However, the literature addressing these concepts often distinguishes poorly or not at all between them, sometimes using the terms as though synonymous. Whatever conceptual confusion and disagreements lie behind this, they need to be resolved for the benefit of care, research and health policy. To this end, the terms require clear and credible definitions, whether they are to be applied at individual or population levels. These do not currently exist. Our objective, therefore, was to formulate such definitions by expert consensus.
Methods
Panel of experts
Prior to initiation of this work, Eli Lilly and Company established a ten-member multi-stakeholder working group, including experts in various aspects of headache medicine, representatives of patient advocacy groups and policy makers, to support actions to improve management of migraine in Europe. The group identified barriers to care and proposed remedial initiatives, of which this is one, with members then deciding in which initiatives they wished to participate.
All eight authors constituted the expert panel for this work.
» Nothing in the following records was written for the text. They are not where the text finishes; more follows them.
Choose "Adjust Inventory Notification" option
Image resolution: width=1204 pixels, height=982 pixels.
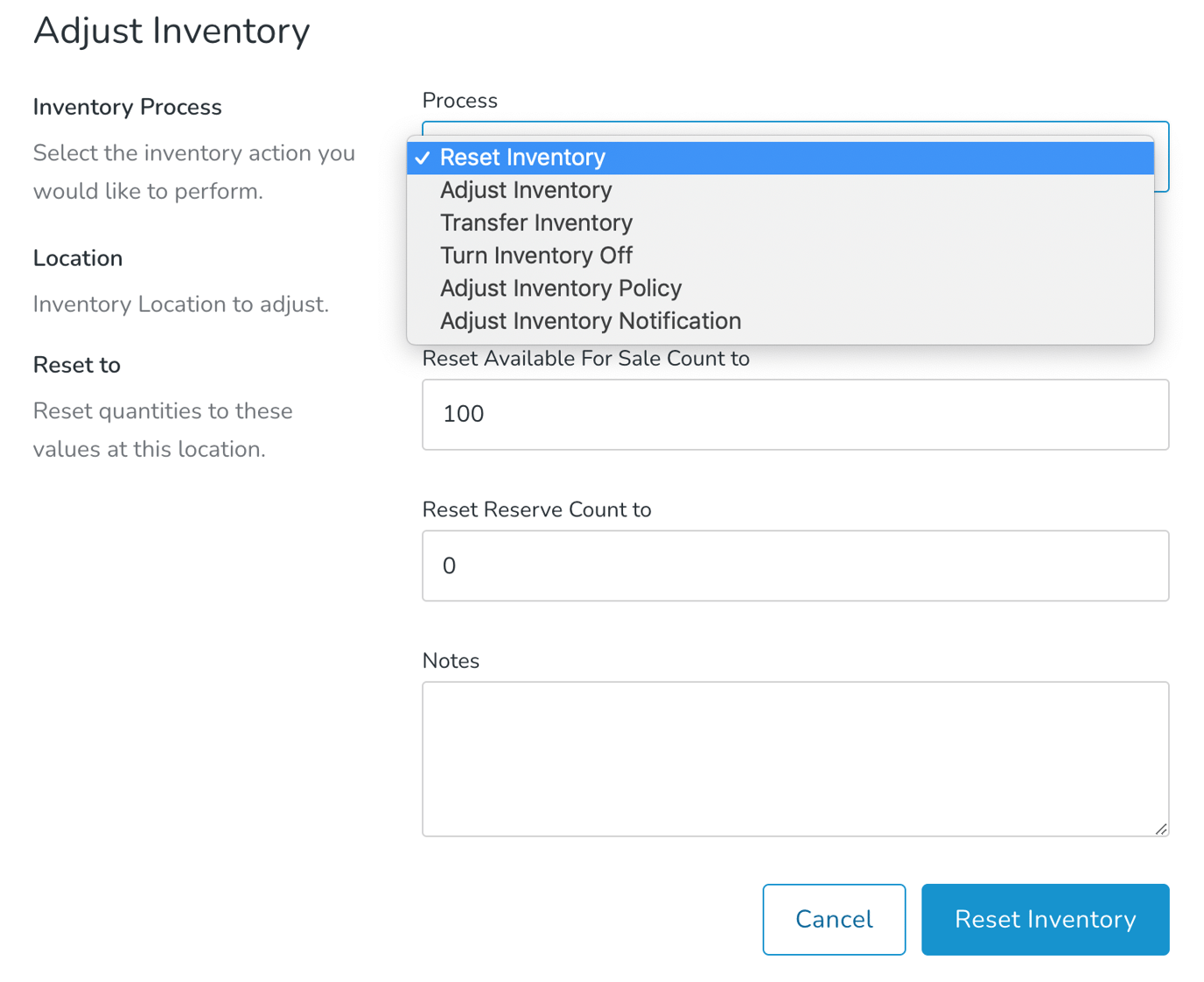pos(590,321)
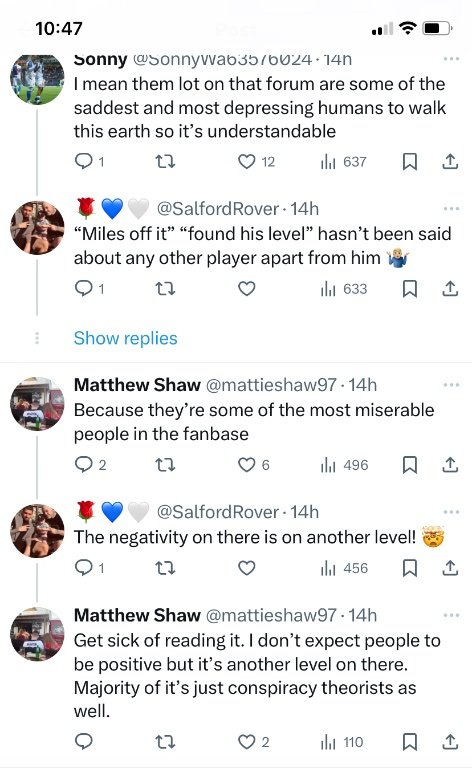The height and width of the screenshot is (768, 472).
Task: Share the tweet with 456 views
Action: pyautogui.click(x=450, y=568)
TJS, GMT, ZK, PPR, ARG and CT were members of the multi-stakeholder working group and participated as headache specialists with expertise in clinical practice, research, headache terminology and nosography, and/or headache epidemiology. GDA and SLR brought expertise in clinical research and/or headache terminology and nosography, and contributed to the project methodology.
Literature search and screening of records
Two authors (GDA and SLR), along with one other employee of Eli Lilly and Company outside the authoring team (AF – see acknowledgements), searched Embase and Medline for publications addressing any of migraine-attributed burden, impact or disability, and migraine-impacted quality of life, published from 1974 or 1946, respectively, up to May 2021. Details of the search terms and syntax are provided in Supplementary Material 1. Relevant reviews, editorials, concept papers and commentaries were identified from this search through the following procedures. Records were screened by GDA and SLR to remove duplicates and select those including the terms “burden”, “impact”, “disability” and/or “quality of life” in the title and/or abstract. From their full texts, publications were selected that focused on any of these associated with migraine. Primary research publications, and papers focused on financial cost (at individual or societal levels), on comorbidities of migraine as predictors of disability or burden rather than migraine itself, or on validation of scales, were excluded as outside the scope of our study. Uncertainties were resolved by discussion and agreement between these authors.
Selected papers were reviewed in full by GDA and SLR. Each was screened for descriptions of migraine-attributed burden, impact and disability, and migraine-impacted quality of life. Listings were generated, per paper and per concept, of the topics referenced as part of each concept’s description, and findings were summarised, per concept, as lists and frequencies of across all selected papers.
Formulation of definitions
We used the widely accepted Delphi method (15) to achieve consensus between all eight authors. Since the covid-19 pandemic prevented travel, we met virtually and conducted rounds by email.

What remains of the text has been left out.